INSTRUCTIONS FOR THE TASK →
Transcribe the listing in full, excluding any pictures.

INPUT DATA →
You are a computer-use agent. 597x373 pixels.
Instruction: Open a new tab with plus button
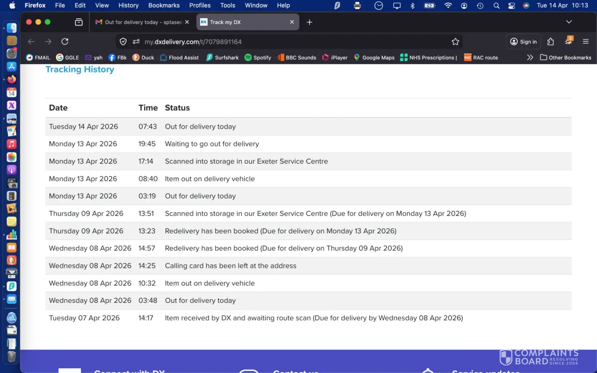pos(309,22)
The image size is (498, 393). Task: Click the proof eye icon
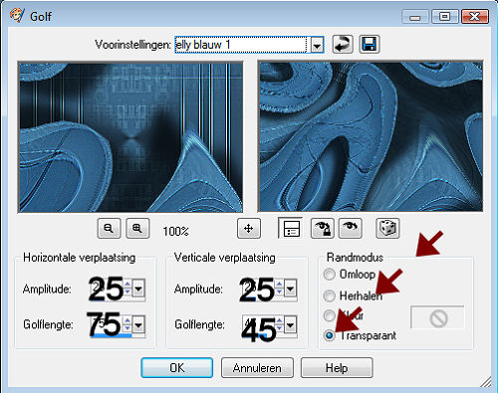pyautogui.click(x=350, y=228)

EXPECTED ANSWER →
You are a computer-use agent. 597x373 pixels.
Instruction: Open a new tab with plus button
pos(309,22)
The image size is (498, 393). Task: Click the proof eye icon
pyautogui.click(x=350, y=228)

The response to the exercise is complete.